# What other hobbies and homemade goodies do you make?



## alwaysme07 (May 5, 2014)

For me I knit, crochet, bake breads, made some cheese, wine and beer and of course soaps. Just wondering what other interesting hobbies are out there.


----------



## jenfrat (May 5, 2014)

I knit and crochet.  Have wanted to take up beer brewing (don't drink it...but hubby does!) for some time.  Hopefully one day!


----------



## Seawolfe (May 5, 2014)

We cured 20 lbs of olives last year, will be out by this fall, so will definitely do that again. Roast our own coffee with a Frankenstein roaster that can roast over a pound at a time. Need to get back into beer brewing. I use my dehydrator a couple times a week, and just started canning. Love to cure meats. I have this odd prairie woman obsession...


----------



## craftymom0263 (May 5, 2014)

I make homemade candies, and cakes. I also do scrapbooking. I would love to learn how to quilt.


----------



## Silverwolf (May 5, 2014)

I grow edible mushrooms, I make bentwood rings, I do canning, I cook, I bake, I do wood burning though I'm not very good, I make awesome walking sticks, I can build a computer and of course I make soap. You could try bentwood rings or mushrooms growing both are fun.


----------



## FlybyStardancer (May 5, 2014)

I knit, crochet, cook, bake, can jams/jellies, make basic jewelry, read & write fanfiction, meet with my friends weekly for tabletop roleplay games... I've also dabbled a bit in spinning, yarn dyeing, and a few other crafts.


----------



## Jerliesa (May 5, 2014)

I scrapbook, sew, dabble in some candle making, cook/bake, sculpt, write and of course, make soap and some other toiletries.

EDIT: Oh, and I knit.


----------



## inkyfingers (May 5, 2014)

Well, some of them are in my siggy, but...

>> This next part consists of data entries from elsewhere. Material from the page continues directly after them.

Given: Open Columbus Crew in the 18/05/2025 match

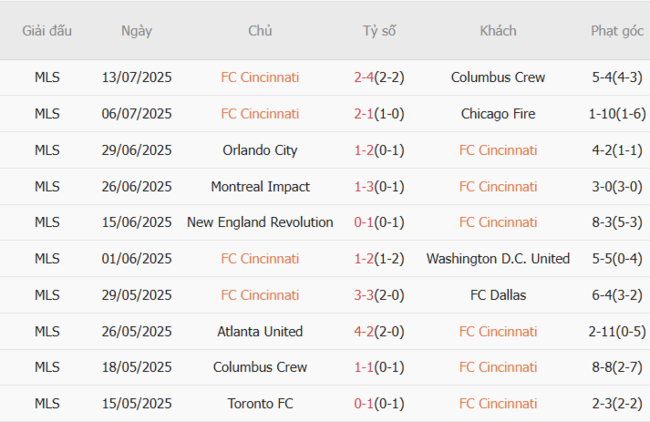Looking at the screenshot, I should [260, 368].
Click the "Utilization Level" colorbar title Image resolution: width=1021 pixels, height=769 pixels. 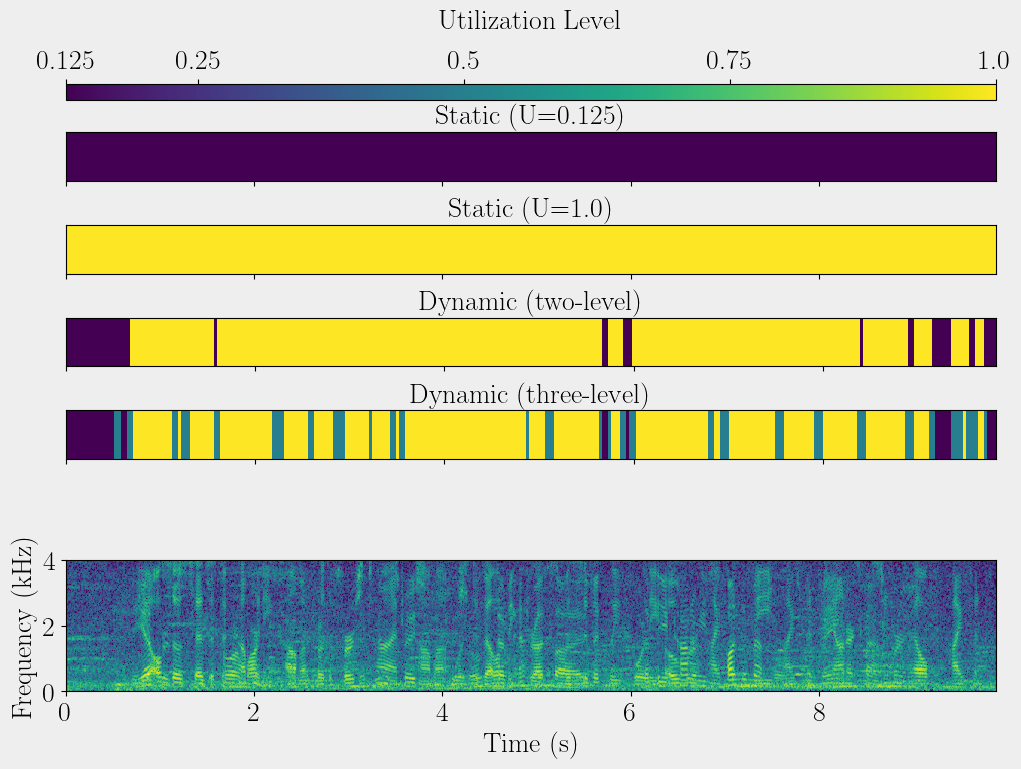point(530,20)
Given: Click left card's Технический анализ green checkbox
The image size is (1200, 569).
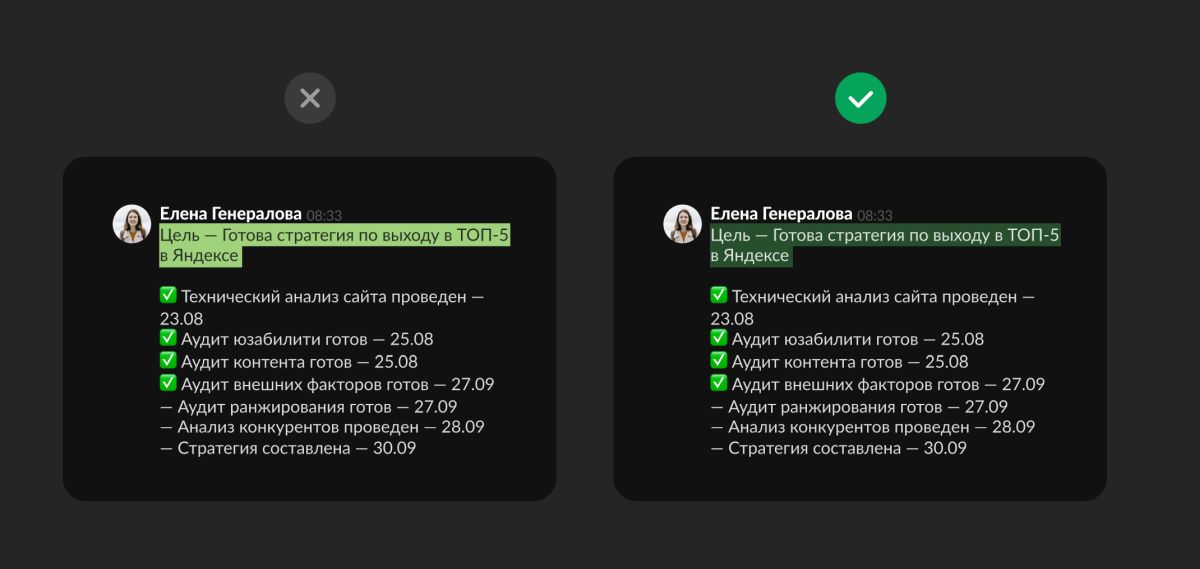Looking at the screenshot, I should [168, 296].
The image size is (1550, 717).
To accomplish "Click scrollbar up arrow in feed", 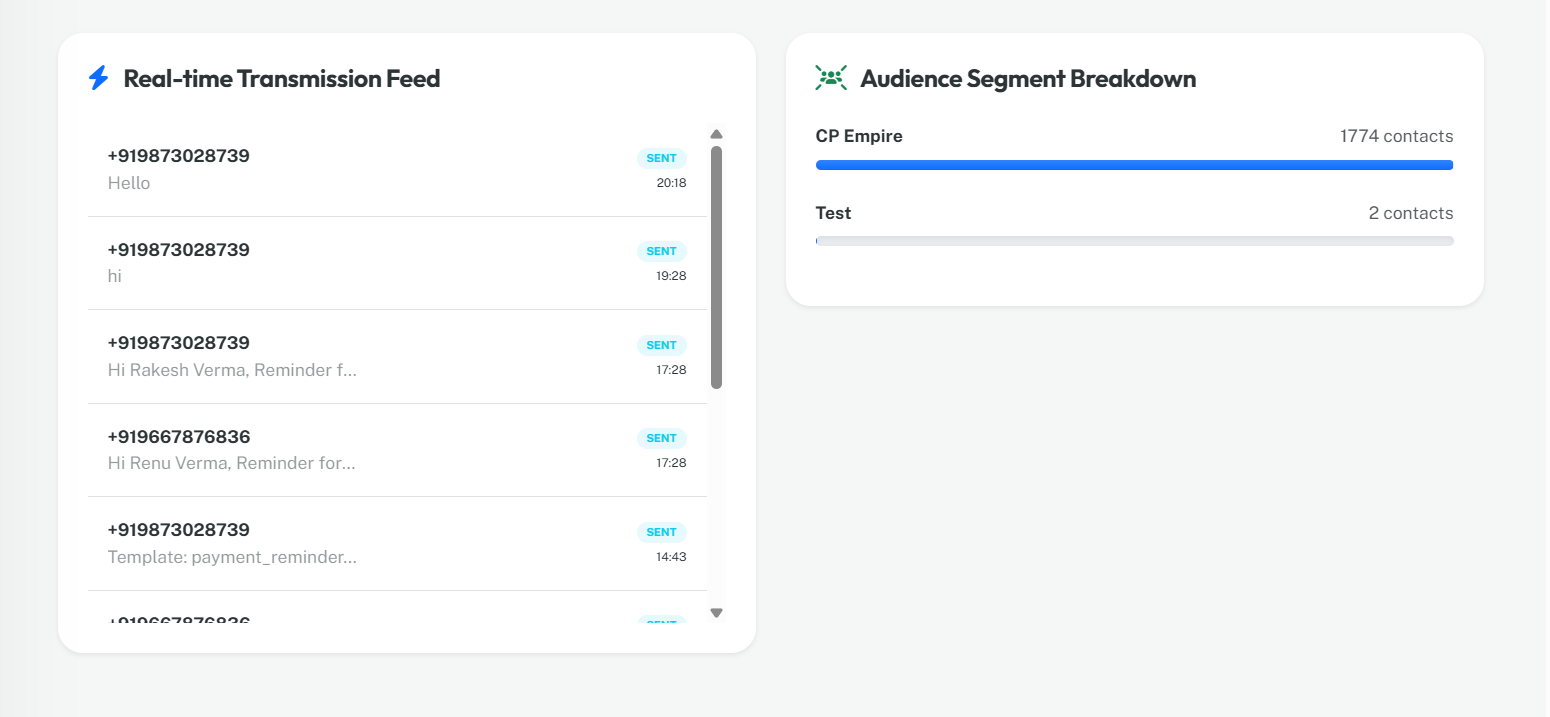I will pyautogui.click(x=716, y=134).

 I love to cook, sew, scrapbook, rubber stamping (greeting cards) knit crochet, make soap, write fiction (hope to be published someday) and I am passionate about pole dancing.

 Us soapers are a creative bunch, aren't we?


----------



## Relle (May 6, 2014)

I do lots of the above and never throw anything out, you never know when you might need it .


----------



## shunt2011 (May 6, 2014)

I cook, crochet, bake and do canning & gardening.  And of course soap & B&B.


----------



## detroitgirl77 (May 6, 2014)

My main hobby (besides soaping) is sewing. I love sewing for my family and friends. I have amassed quite the collection of sewing supplies with my soaping supplies are starting to get that way as well.   My other hobbies are organic gardening, canning and dehydrating along with cooking. 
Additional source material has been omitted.